* **TEXT**
Historical Origins of Valentine’s Day

Valentine’s Day traces its origins back to ancient Rome, where the festival of Lupercalia was celebrated from February 13th to 15th. This pagan festival was dedicated to Faunus, the Roman god of agriculture, and Romulus and Remus, the founders of Rome. During Lupercalia, rituals were performed to avert evil spirits and purify the city, releasing health and fertility.


The holiday as we know it began to take shape in the 5th century, when Pope Gelasius I replaced Lupercalia with St. Valentine’s Day. The exact identity of St. Valentine is shrouded in mystery, with at least three different saints named Valentine recognized by the Catholic Church, all of whom were martyred. The most popular legend contends that Valentine was a priest who served during the third century in Rome. Emperor Claudius II had outlawed marriage for young men, believing that single men made better soldiers. Valentine, realizing the injustice of the decree, defied Claudius and continued to perform marriages for young lovers in secret. When Valentine’s actions were discovered, Claudius ordered that he be put to death.


By the Middle Ages, Valentine became one of the most popular saints in England and France. The day began to be associated with romantic love around the 14th century, possibly due to the belief in France and England that February 14 was the beginning of birds’ mating season.

Valentine’s Day in America: Evolution and Adoption

Valentine’s Day was not widely celebrated in America until the 19th century. The first recorded instance of its celebration was by British settlers. By the mid-1800s, the holiday began to gain popularity in the United States, largely due to the influence of British and European immigrants who brought their customs and traditions with them.

The Industrial Revolution played a significant role in the commercialization of Valentine’s Day. With the advent of mass production, it became easier and cheaper to produce valentine cards. In 1847, Esther A. Howland, known as the “Mother of the American Valentine,” began selling the first mass-produced valentines in the United States. Howland’s elaborate creations with lace, ribbons, and colorful pictures made Valentine’s Day cards immensely popular.

* **SUPPLIED DATA**

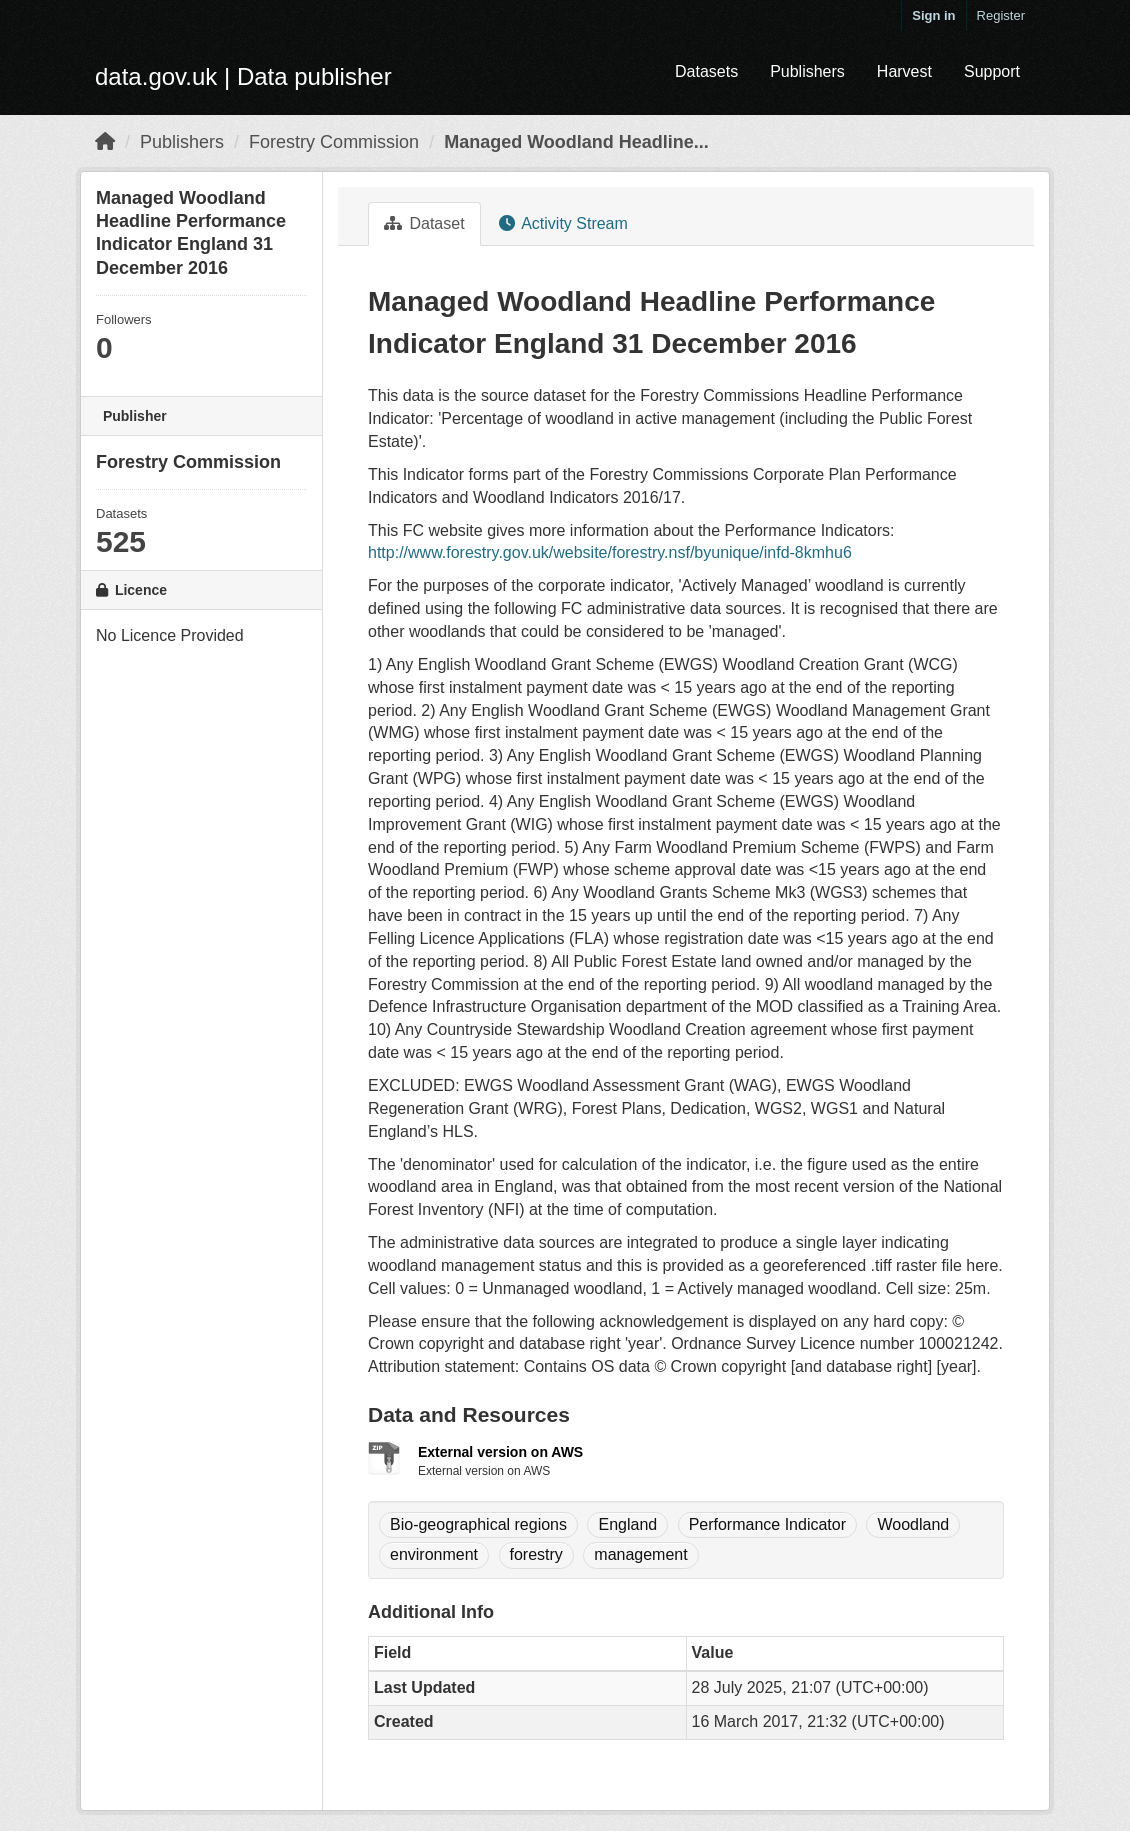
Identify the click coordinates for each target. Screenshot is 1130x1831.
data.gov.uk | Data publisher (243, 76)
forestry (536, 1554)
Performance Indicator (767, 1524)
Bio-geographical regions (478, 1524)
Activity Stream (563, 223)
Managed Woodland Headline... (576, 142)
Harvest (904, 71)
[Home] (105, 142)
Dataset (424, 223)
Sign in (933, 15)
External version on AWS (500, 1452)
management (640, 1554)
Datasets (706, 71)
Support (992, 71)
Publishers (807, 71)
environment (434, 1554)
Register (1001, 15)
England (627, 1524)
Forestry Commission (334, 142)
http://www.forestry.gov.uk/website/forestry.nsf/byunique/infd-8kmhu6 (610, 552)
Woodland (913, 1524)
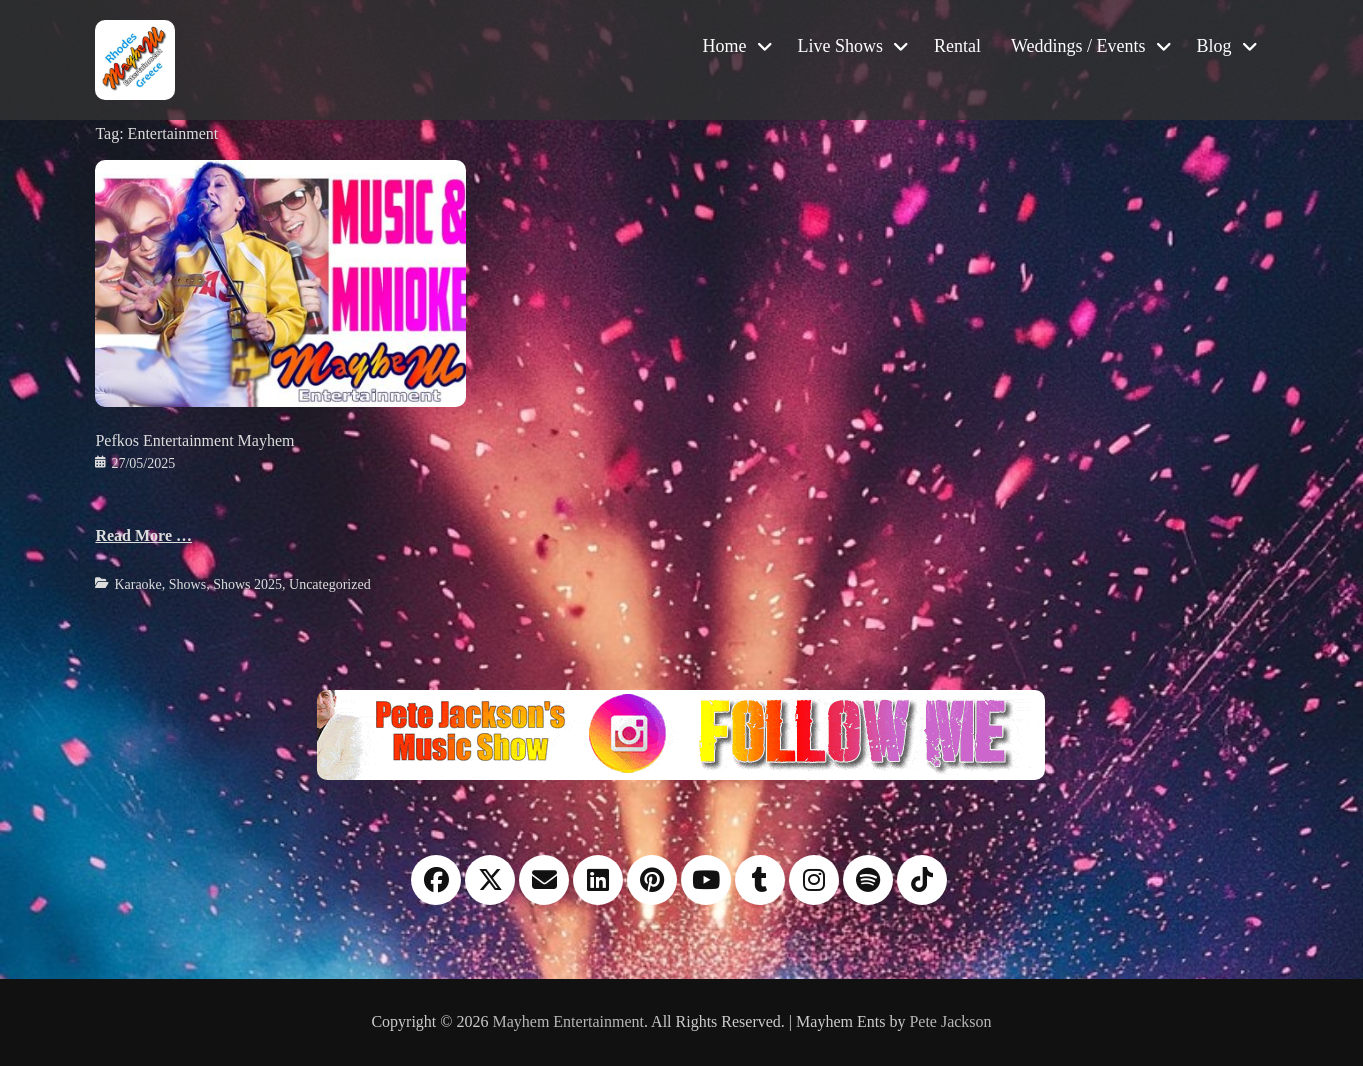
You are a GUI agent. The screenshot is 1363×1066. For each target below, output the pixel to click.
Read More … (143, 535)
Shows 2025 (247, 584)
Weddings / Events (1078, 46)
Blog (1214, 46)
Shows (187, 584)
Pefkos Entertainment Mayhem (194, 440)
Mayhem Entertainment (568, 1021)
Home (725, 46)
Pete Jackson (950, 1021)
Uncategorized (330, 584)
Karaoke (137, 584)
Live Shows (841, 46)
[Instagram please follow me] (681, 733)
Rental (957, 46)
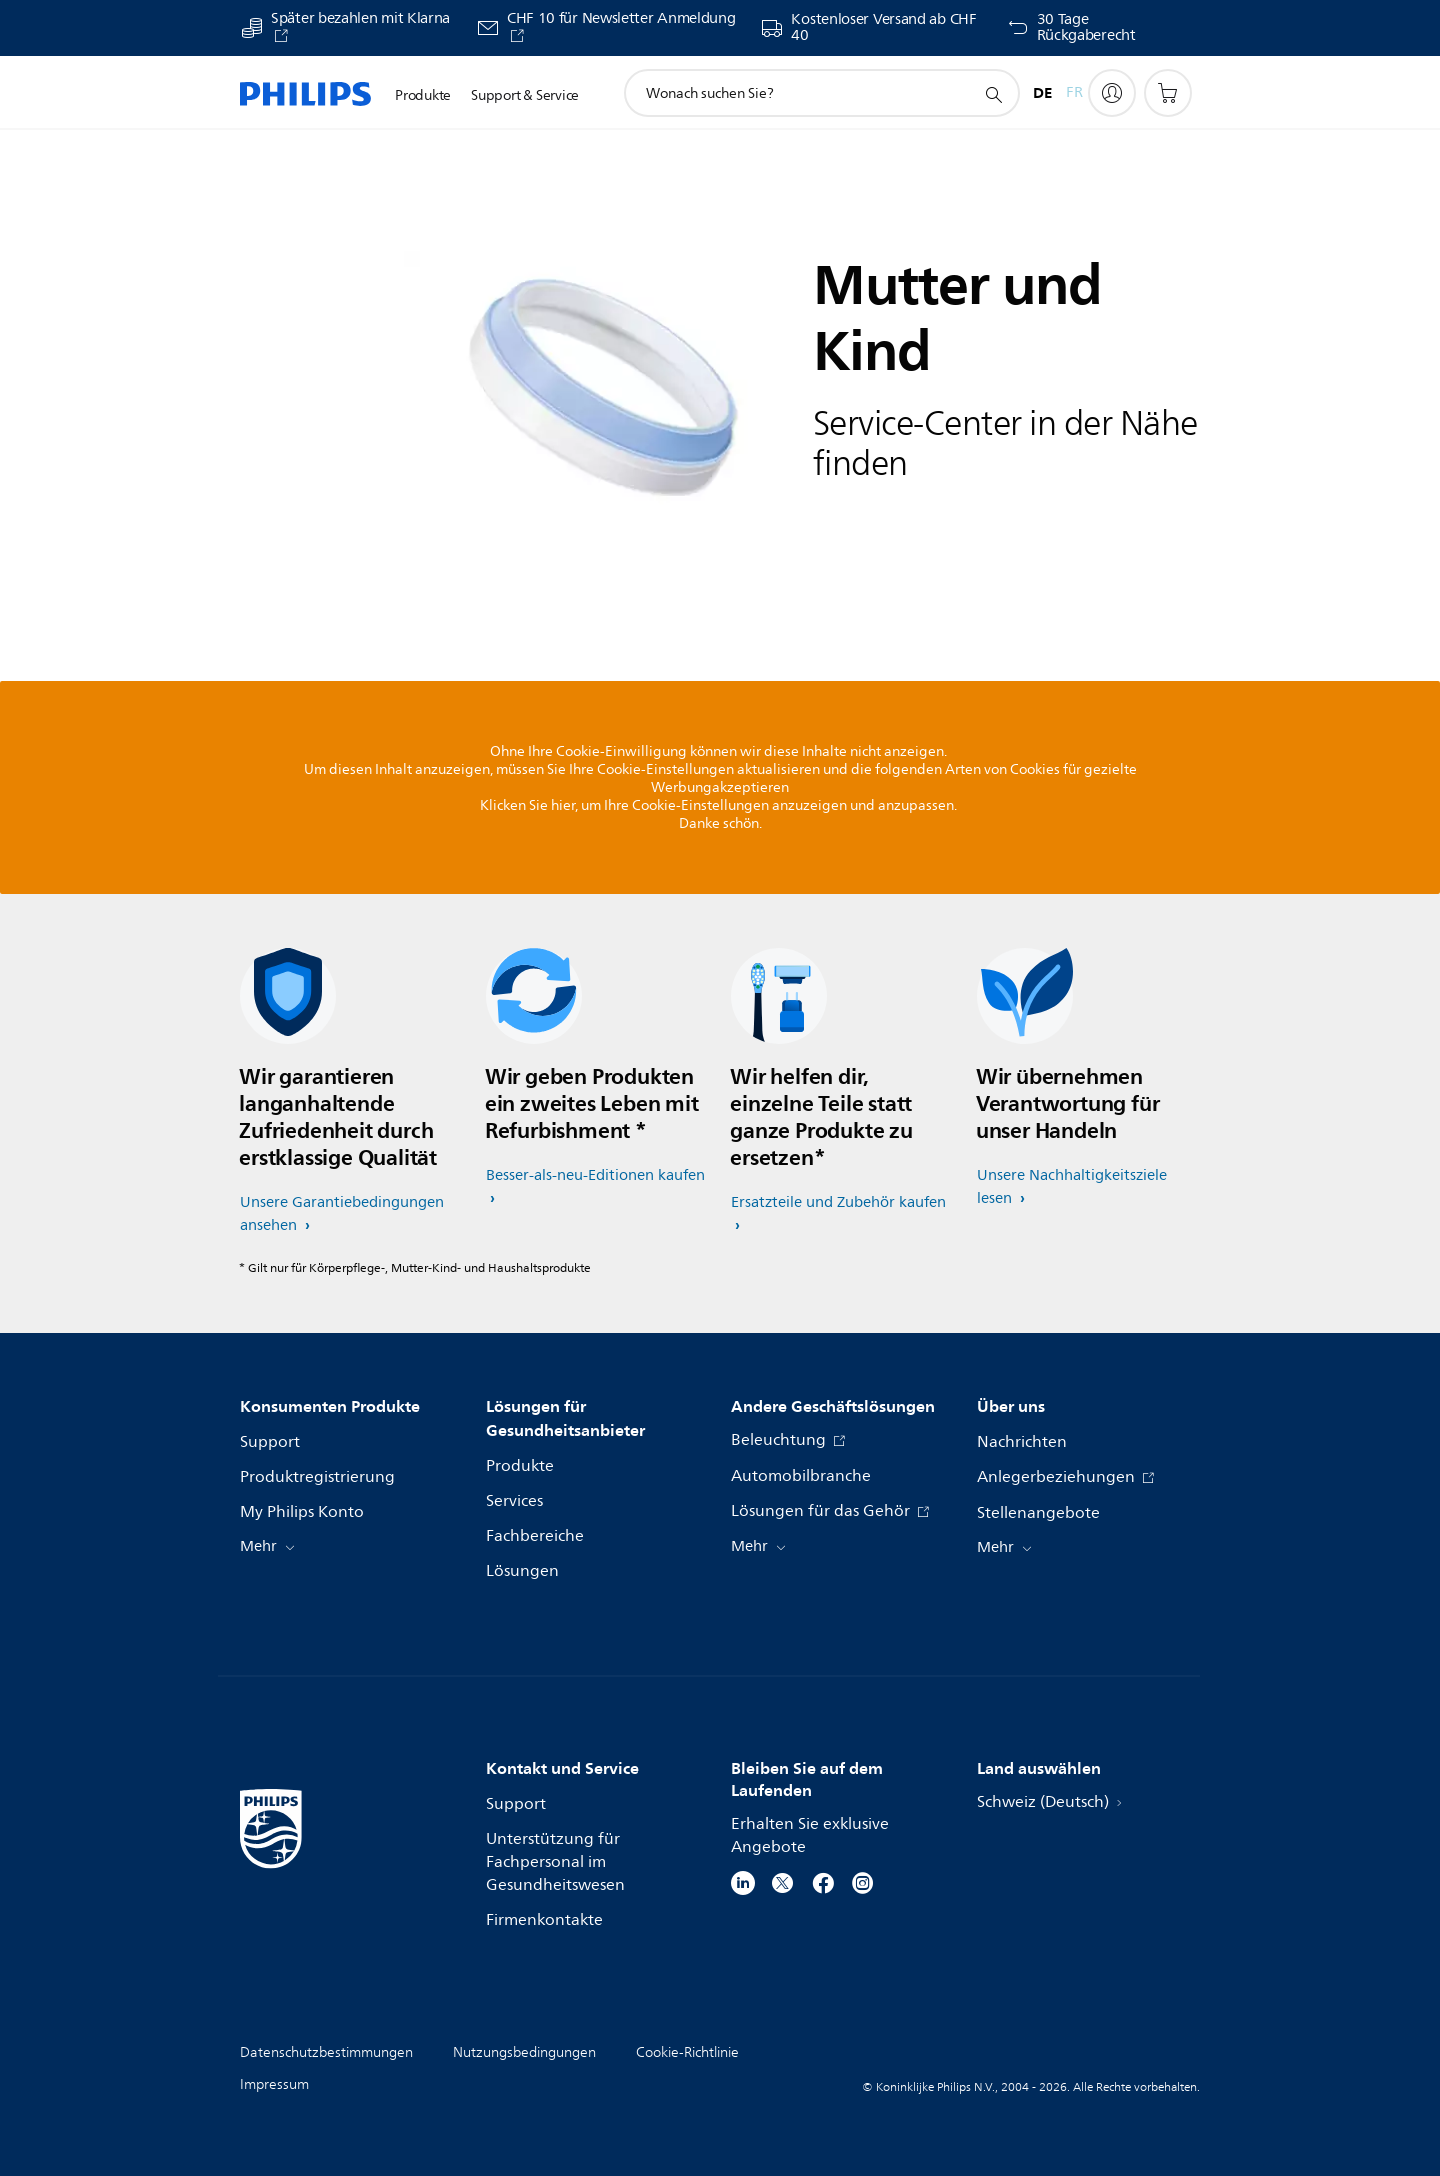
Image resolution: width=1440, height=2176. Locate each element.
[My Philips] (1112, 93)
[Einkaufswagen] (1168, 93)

* **PROBLEMS TO SOLVE**
1. Answer these questions from the Valentine's Day text:
(a) To whom was the festival of Lupercalia dedicated?
(b) Which pope replaced Lupercalia with St. Valentine's Day?
(c) In what year did Esther A. Howland begin selling mass-produced valentines in the United States?
2. Print the part of the Valentine's Day text that begins at the words "The holiday as" and stops after "put to death.".
3. How would you sum up the Valentine's Day text in two sentences?
Answer from the Valentine's Day text alone, without using the data.

* **PER-TASK OUTPUTS**
1.
(a) Faunus, the Roman god of agriculture, and Romulus and Remus, the founders of Rome
(b) Pope Gelasius I
(c) 1847

2.
The holiday as we know it began to take shape in the 5th century, when Pope Gelasius I replaced Lupercalia with St. Valentine’s Day. The exact identity of St. Valentine is shrouded in mystery, with at least three different saints named Valentine recognized by the Catholic Church, all of whom were martyred. The most popular legend contends that Valentine was a priest who served during the third century in Rome. Emperor Claudius II had outlawed marriage for young men, believing that single men made better soldiers. Valentine, realizing the injustice of the decree, defied Claudius and continued to perform marriages for young lovers in secret. When Valentine’s actions were discovered, Claudius ordered that he be put to death.

3. Valentine's Day traces its origins to the Roman festival of Lupercalia, which Pope Gelasius I replaced with St. Valentine's Day in the 5th century, and the day became associated with romantic love around the 14th century. In America it gained popularity by the mid-1800s through British and European immigrants, and mass production during the Industrial Revolution commercialized it, with Esther A. Howland selling the first mass-produced valentines in 1847.